At least traffic hadn't changed all that much in the time he'd been asleep, though there was certainly a lot more of it now. The increase in volume was offset by the fact it barely moved, enabling him to weave in and out of stopped cars like a ribbon being braided into a pretty girls' hair. Narrowly missing a car door unexpectedly opened in the middle of the gridlocked Holland tunnel, Steve kicked the clutch and shifted gears using the 'suicide shift' located next to the gas tank to maneuver without braking. No matter how much things changed, some things always remained the same. Like idiot drivers!

He wore aviation sunglasses instead of the goggles he'd worn back in 1944. The helmet upon his head was hard resin rather than the soft leather worn during World War II, but the feel of the wind caressing his cheeks had changed little in the time he'd been asleep. The briny scent of the Meadowlands was so thick it was nearly palpable, though less so than it would be mid-summer when sun increased the rate of decay.

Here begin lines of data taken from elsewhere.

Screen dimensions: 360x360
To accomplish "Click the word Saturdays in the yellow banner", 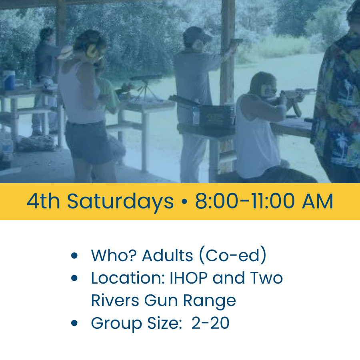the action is tap(120, 202).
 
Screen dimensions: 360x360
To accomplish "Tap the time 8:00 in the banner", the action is tap(216, 201).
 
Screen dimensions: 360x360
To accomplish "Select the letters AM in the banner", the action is tap(318, 201).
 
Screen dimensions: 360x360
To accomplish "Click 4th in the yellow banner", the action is tap(43, 201).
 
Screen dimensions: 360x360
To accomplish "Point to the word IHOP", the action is tap(188, 278).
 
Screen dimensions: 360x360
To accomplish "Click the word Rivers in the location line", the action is tap(115, 300).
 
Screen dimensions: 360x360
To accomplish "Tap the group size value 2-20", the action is tap(210, 323).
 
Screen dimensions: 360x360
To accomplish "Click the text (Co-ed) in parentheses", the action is tap(232, 255).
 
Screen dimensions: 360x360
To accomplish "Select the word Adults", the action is tap(167, 255).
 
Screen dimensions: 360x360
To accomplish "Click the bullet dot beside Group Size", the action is tap(74, 323).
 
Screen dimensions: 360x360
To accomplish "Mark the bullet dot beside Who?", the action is tap(74, 255).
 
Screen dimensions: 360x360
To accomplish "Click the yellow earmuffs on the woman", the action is tap(91, 51).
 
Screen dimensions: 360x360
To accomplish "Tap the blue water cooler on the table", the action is tap(9, 80).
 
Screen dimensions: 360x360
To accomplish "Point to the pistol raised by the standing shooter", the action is tap(236, 42).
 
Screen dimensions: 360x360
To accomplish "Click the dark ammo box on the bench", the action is tap(217, 116).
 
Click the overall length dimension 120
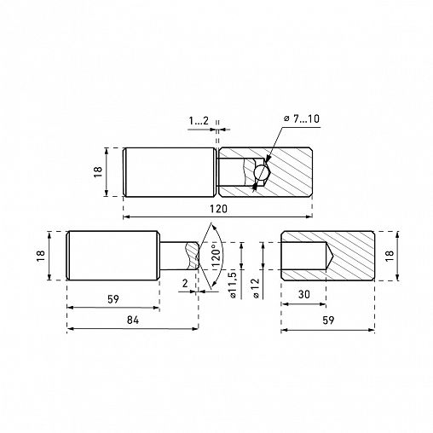tap(218, 209)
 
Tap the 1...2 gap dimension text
tap(199, 121)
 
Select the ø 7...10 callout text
tap(302, 118)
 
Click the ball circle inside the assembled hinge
tap(262, 171)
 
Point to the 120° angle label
tap(216, 256)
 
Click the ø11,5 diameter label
tap(233, 285)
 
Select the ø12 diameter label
tap(256, 288)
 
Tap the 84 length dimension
tap(133, 320)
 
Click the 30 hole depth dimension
tap(303, 294)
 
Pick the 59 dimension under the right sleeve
tap(328, 320)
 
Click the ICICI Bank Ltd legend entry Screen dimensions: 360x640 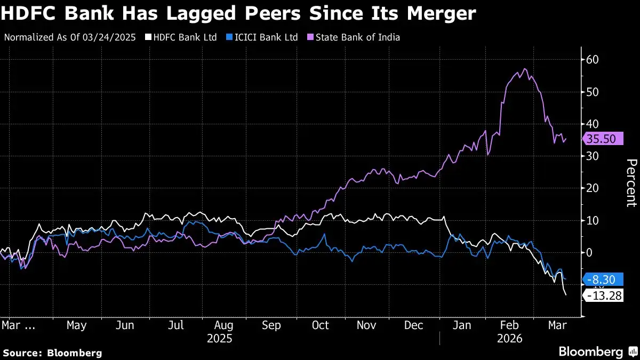[x=263, y=37]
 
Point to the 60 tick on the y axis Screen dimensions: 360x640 [x=592, y=60]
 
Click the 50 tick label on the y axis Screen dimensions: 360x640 [x=592, y=92]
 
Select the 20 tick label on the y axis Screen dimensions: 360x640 [x=592, y=188]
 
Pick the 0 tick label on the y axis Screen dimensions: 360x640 [x=589, y=252]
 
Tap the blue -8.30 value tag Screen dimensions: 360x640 [x=604, y=279]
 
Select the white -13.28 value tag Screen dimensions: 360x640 [x=604, y=295]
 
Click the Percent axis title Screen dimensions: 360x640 [x=631, y=183]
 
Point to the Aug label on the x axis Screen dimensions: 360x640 [x=223, y=325]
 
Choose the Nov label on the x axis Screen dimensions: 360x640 [x=367, y=325]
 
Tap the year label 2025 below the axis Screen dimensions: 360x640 [x=219, y=339]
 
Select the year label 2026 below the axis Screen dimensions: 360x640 [x=509, y=339]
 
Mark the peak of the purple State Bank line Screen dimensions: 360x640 [x=525, y=69]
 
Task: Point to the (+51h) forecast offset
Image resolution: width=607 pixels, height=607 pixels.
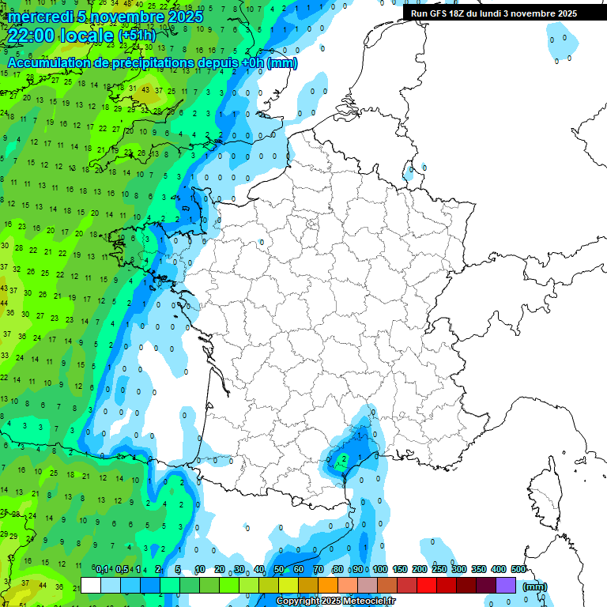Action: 136,36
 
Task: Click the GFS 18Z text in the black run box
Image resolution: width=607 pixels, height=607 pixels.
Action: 451,13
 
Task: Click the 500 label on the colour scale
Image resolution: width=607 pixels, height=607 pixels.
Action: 518,570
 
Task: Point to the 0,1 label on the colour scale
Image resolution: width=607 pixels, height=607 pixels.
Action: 102,570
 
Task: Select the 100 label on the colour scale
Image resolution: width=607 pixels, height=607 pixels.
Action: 380,570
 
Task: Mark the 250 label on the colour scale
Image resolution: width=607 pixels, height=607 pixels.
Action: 439,570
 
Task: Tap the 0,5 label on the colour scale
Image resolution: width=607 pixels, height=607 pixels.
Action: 122,570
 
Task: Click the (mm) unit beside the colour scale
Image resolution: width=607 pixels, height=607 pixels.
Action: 535,586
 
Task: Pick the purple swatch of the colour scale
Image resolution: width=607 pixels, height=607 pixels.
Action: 506,586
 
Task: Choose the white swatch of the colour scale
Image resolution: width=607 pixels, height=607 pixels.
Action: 91,586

Stark had built him an enhanced super-helmet with its own AI, but the full-faced wind-guard had left Steve gasping for air. They'd finally compromised by building a radio into his helmet that, for the most part, remained silent. Just in case they needed to reach him.

Plunking a handful of coins into the tollbooth to exit the Jersey Turnpike, Steve wound along the nameless river, the scent of the salt marsh fading the further he travelled inland. He forced his mind to focus on the sun, the curve of the road, the Indian throbbing reassuringly into his crotch as he drove. Years of self-discipline taught to him by the military helped him subdue the butterflies threatening to erupt out of his stomach as either vomit, or tears. Ninety-four years old. Peggy Carter was ninety-four years old. Really ninety-four years old. Not just twenty-five with a sixty-seven year gap like he had, but old.

"Somerset Valley Rehabilitation Center," Steve read aloud, staring at the white-and-green sign with apprehension. Squat, low buildings stretched across pleasant, neatly tended grounds. He guided the bike into a parking spot, though it wasn't difficult to find one in the nearly empty lot, and kicked down the kickstand. The engine fell silent as he stared at the place Peggy had been sent to die. He sat, squeezing the brakes on the handlebar in and out as he tried to pull himself together.

Ninety-four years old. Peggy's son had reassured him his mother was still pretty sharp for a ninety-four year old woman, but warned she'd gotten forgetful the past few years. Sometimes she mistook her grandchildren for friends who were long dead and in the grave. Had he really made enough of an impression upon her all those years ago that she'd remember him? The scrawny Irish kid from the Lower East Side of Manhattan who'd thrown his body across a dud grenade and not the image of Captain America the military had fostered to sell war bonds?

The lobby of the nursing home seemed homey enough, with a fireplace and powder-blue walls as though it were a living room in a private home. The scent of old-people mixed with urine, however, was unmistakable. Death. A place people were sent to die when they became too much of a burden on their loved ones. He'd been spared that unpleasantness with his own parents by their untimely deaths, but that just meant when his own time came to sit in a wheelchair and soil his britches there'd be nobody left alive to visit him. Empty. The nursing home was empty except for elderly patients left staring vacantly at the wall. A perky woman wearing white nursing shoes shuffled from patient to patient, sniffing to make sure nobody needed a change of Depends, but otherwise her charges were left alone with their own mortality. Steve followed signs down a long, featureless yellow hall to the nursing station.